Les actions et le portage de cette Stratégie associent pleinement à la fois l’État, SNCF Réseau, les opérateurs de fret ferroviaire, les chargeurs, l’Établissement public de sécurité ferroviaire, les collectivités territoriales ainsi que des établissements publics tels que les ports. Pour chaque action, un ou plusieurs responsables sont chargés de leur mise en œuvre.

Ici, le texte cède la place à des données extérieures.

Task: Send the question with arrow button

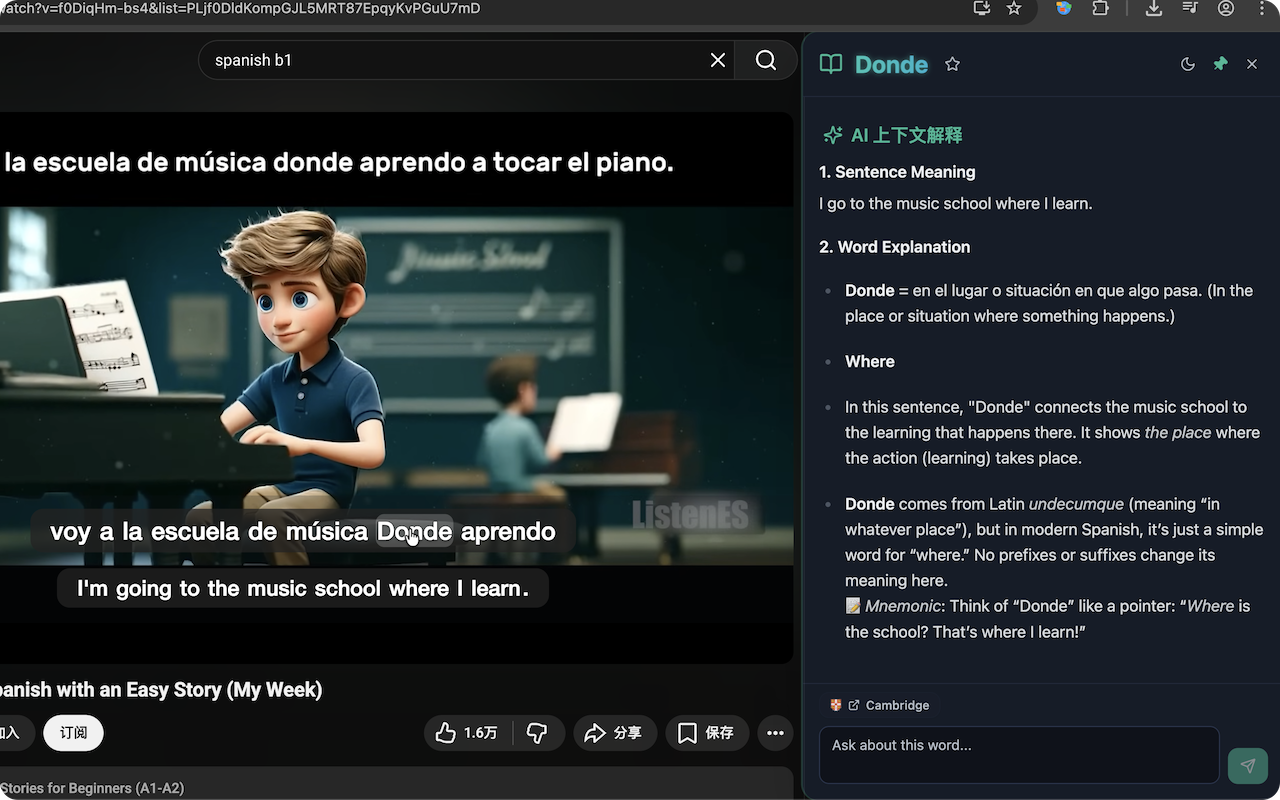Action: pos(1247,766)
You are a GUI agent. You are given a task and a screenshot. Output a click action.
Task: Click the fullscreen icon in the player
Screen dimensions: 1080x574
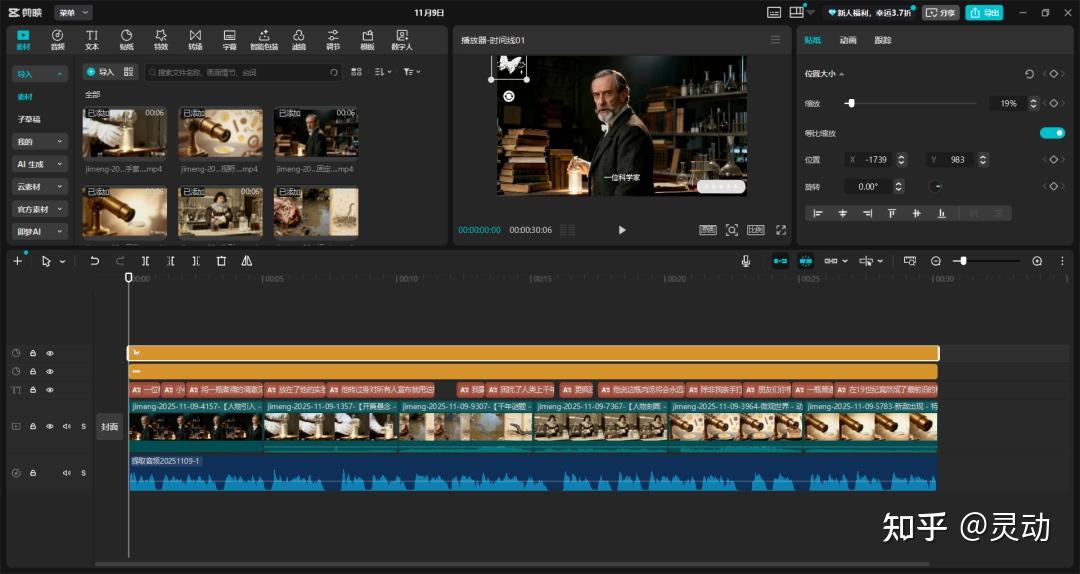tap(781, 230)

Afin de formaliser l’engagement commun à mettre en œuvre cette Stratégie afin d’atteindre ses objectifs, le Ministre, l’Alliance 4F, l’Association des Utilisateurs de Transport de Fret (AUTF), et SNCF Réseau ont signé, lors de la SITL, un Pacte pour le développement du fret ferroviaire. Ses signataires prennent chacun plusieurs engagements et, en particulier, s’obligent à mettre en œuvre les mesures de la Stratégie relevant de leur responsabilité et à travailler les uns avec les autres à l’amélioration de la performance du système logistique ferroviaire français.

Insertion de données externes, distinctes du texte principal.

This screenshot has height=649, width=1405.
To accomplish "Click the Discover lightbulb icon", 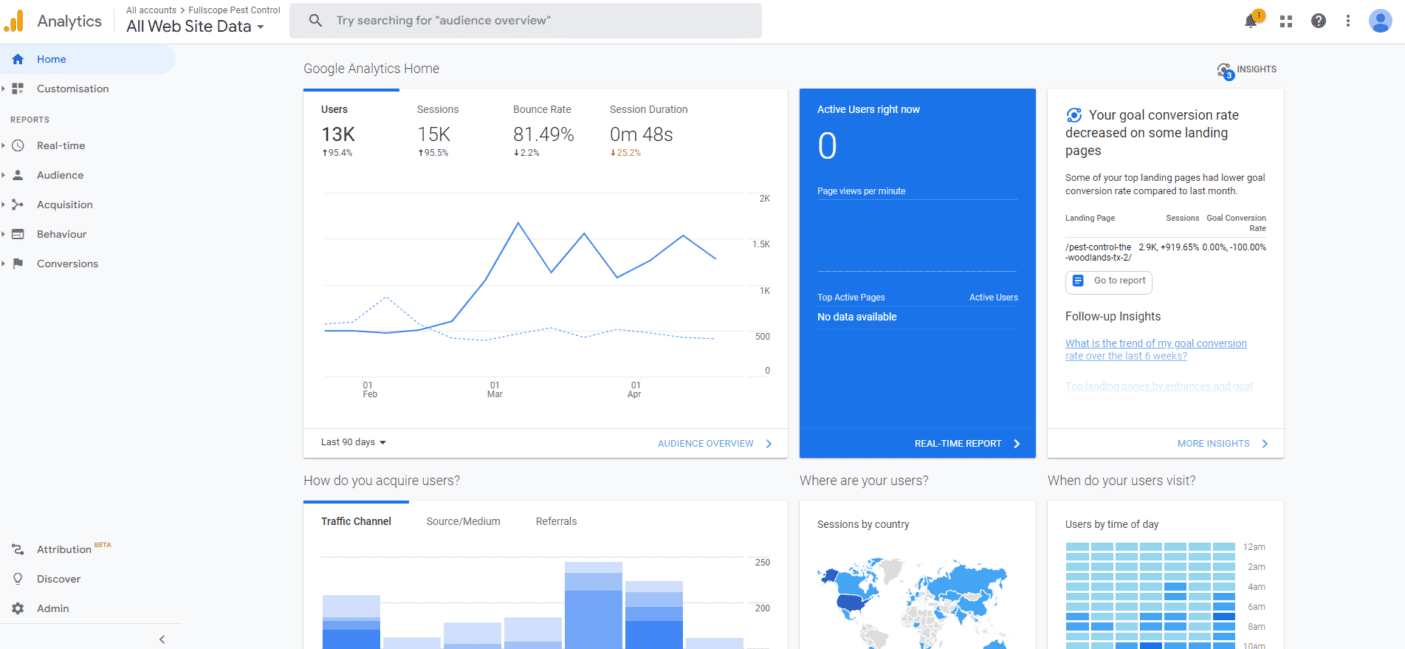I will click(x=18, y=579).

Un comité de suivi de la Stratégie nationale de développement du fret ferroviaire sera chargé de son suivi dans la durée. Il veillera à l’atteinte de ses objectifs au niveau des actions retenues mais aussi des résultats attendus et, plus particulièrement, celui de doublement de la part modale du fret ferroviaire. Pour ce faire, il s’appuiera sur un certain nombre d’indicateurs : part modale, qualité de service, taux de satisfaction, montants d’investissements, etc. En ce sens, la Stratégie comprend explicitement des mesures autour de son suivi et de l’amélioration de la connaissance du fret ferroviaire et des flux de transport.

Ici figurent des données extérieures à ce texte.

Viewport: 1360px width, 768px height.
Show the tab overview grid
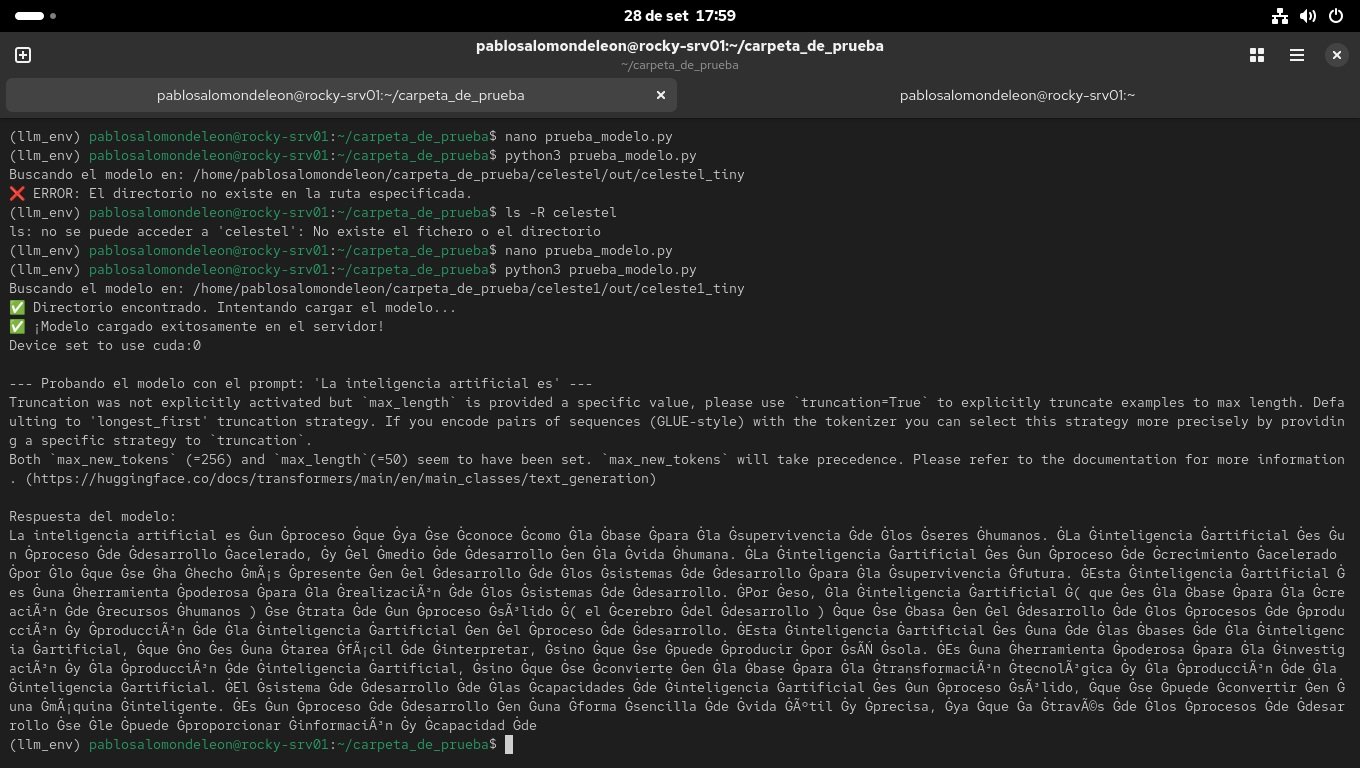coord(1257,55)
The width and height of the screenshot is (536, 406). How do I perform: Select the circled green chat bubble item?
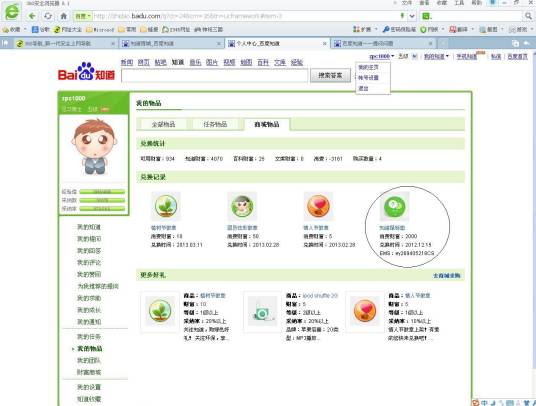(394, 206)
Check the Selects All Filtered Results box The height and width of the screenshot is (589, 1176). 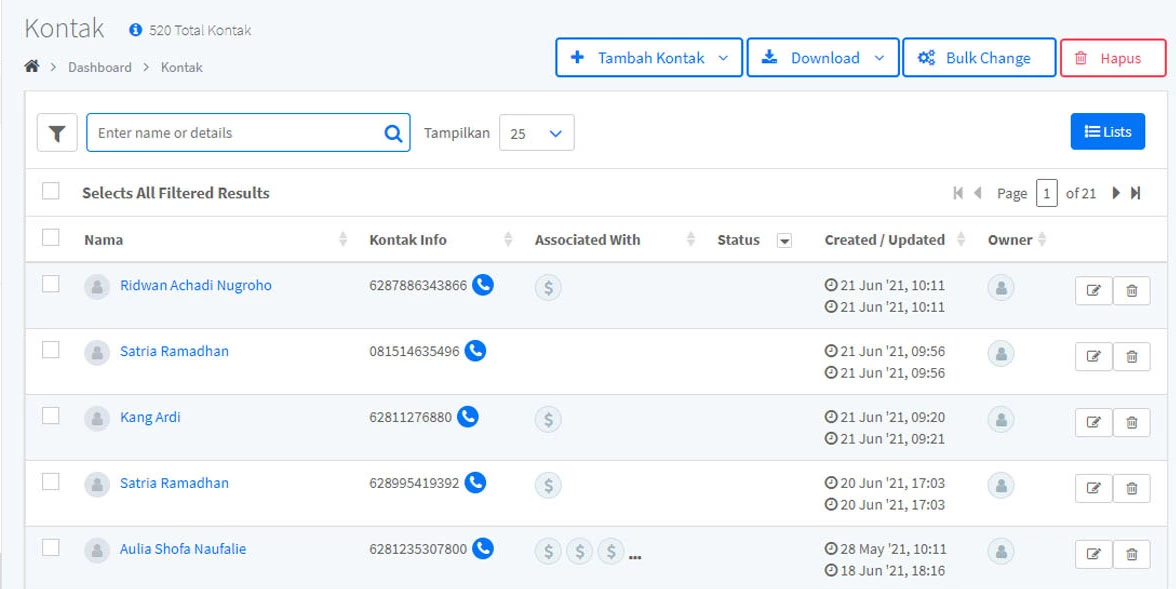tap(51, 192)
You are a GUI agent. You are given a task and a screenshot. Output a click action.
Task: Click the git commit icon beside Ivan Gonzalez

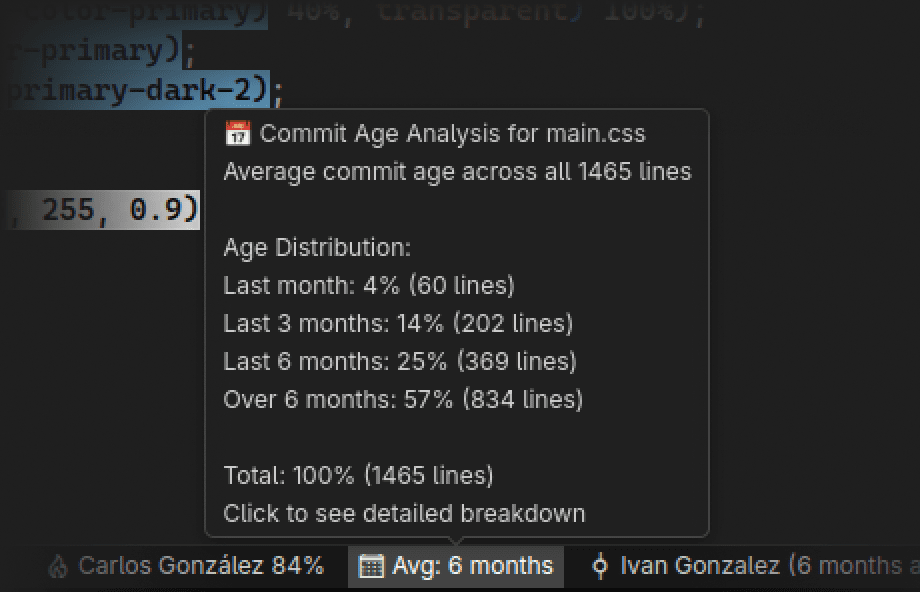(600, 567)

3 axes, 12 orientations, 72 mesures
Après un état des lieux de la situation du fret ferroviaire en France, de ses évolutions et ses difficultés, dans la diversité de ses différents marchés, la Stratégie fixe des objectifs ambitieux de développement du fret ferroviaire :
- Doubler sa part modale à l’horizon 2030
- Viser un objectif de 25 % de part modale à l’horizon 2050
- Répondre aux ambitions de la stratégie nationale bas-carbone
- Être en ligne avec les ambitions européennes
- Être en cohérence avec les autres politiques publiques en matière portuaire, fluviale et économique
Pour les atteindre, la Stratégie comprend un plan d’actions en 3 axes visant à couvrir l’ensemble des leviers d’amélioration. Ces 3 axes se déclinent en 12 orientations :
1. Faire du fret ferroviaire un mode de transport attractif, fiable et compétitif
1. Améliorer la qualité de la réponse au client
2. Améliorer la qualité de service du gestionnaire d’infrastructure
3. Renforcer la compétitivité du rail
4. Investir dans l’innovation et la digitalisation
5. Faire du fret ferroviaire un mode de transport 100 % écologique et social
2. Agir sur tous les potentiels de croissance du fret ferroviaire
6. Développer spécifiquement les différents segments de marché du fret ferroviaire
7. S’appuyer sur le potentiel de croissance des ports maritimes
8. Jouer la mutualisation avec le transport fluvial
9. Inscrire le développement du fret ferroviaire dans une dimension européenne
3. Accompagner la modernisation et le développement du réseau
10. Poursuivre l’adaptation du réseau structurant
11. Moderniser les infrastructures spécifiques au fret ferroviaire
12. Investir dans le développement de nouvelles capacités
En tout, la Stratégie comprend 72 actions. Pour la plupart, leur mise en œuvre se fera ou débutera dès 2021 ou 2022. 28 mesures s’inscrivent notamment dans le cadre du plan France Relance dont la transition écologique est un objectif stratégique et qui comporte un important volet ferroviaire. Enfin, 5 actions sont des mesures de soutien public à l’exploitation, c’est-à-dire des aides de l’État allégeant les coûts pour les opérateurs ferroviaires : forte prise en charge des redevances de circulation, aides au wagon isolé, au transport combiné et à la mise en place de nouveaux services d’autoroutes ferroviaires.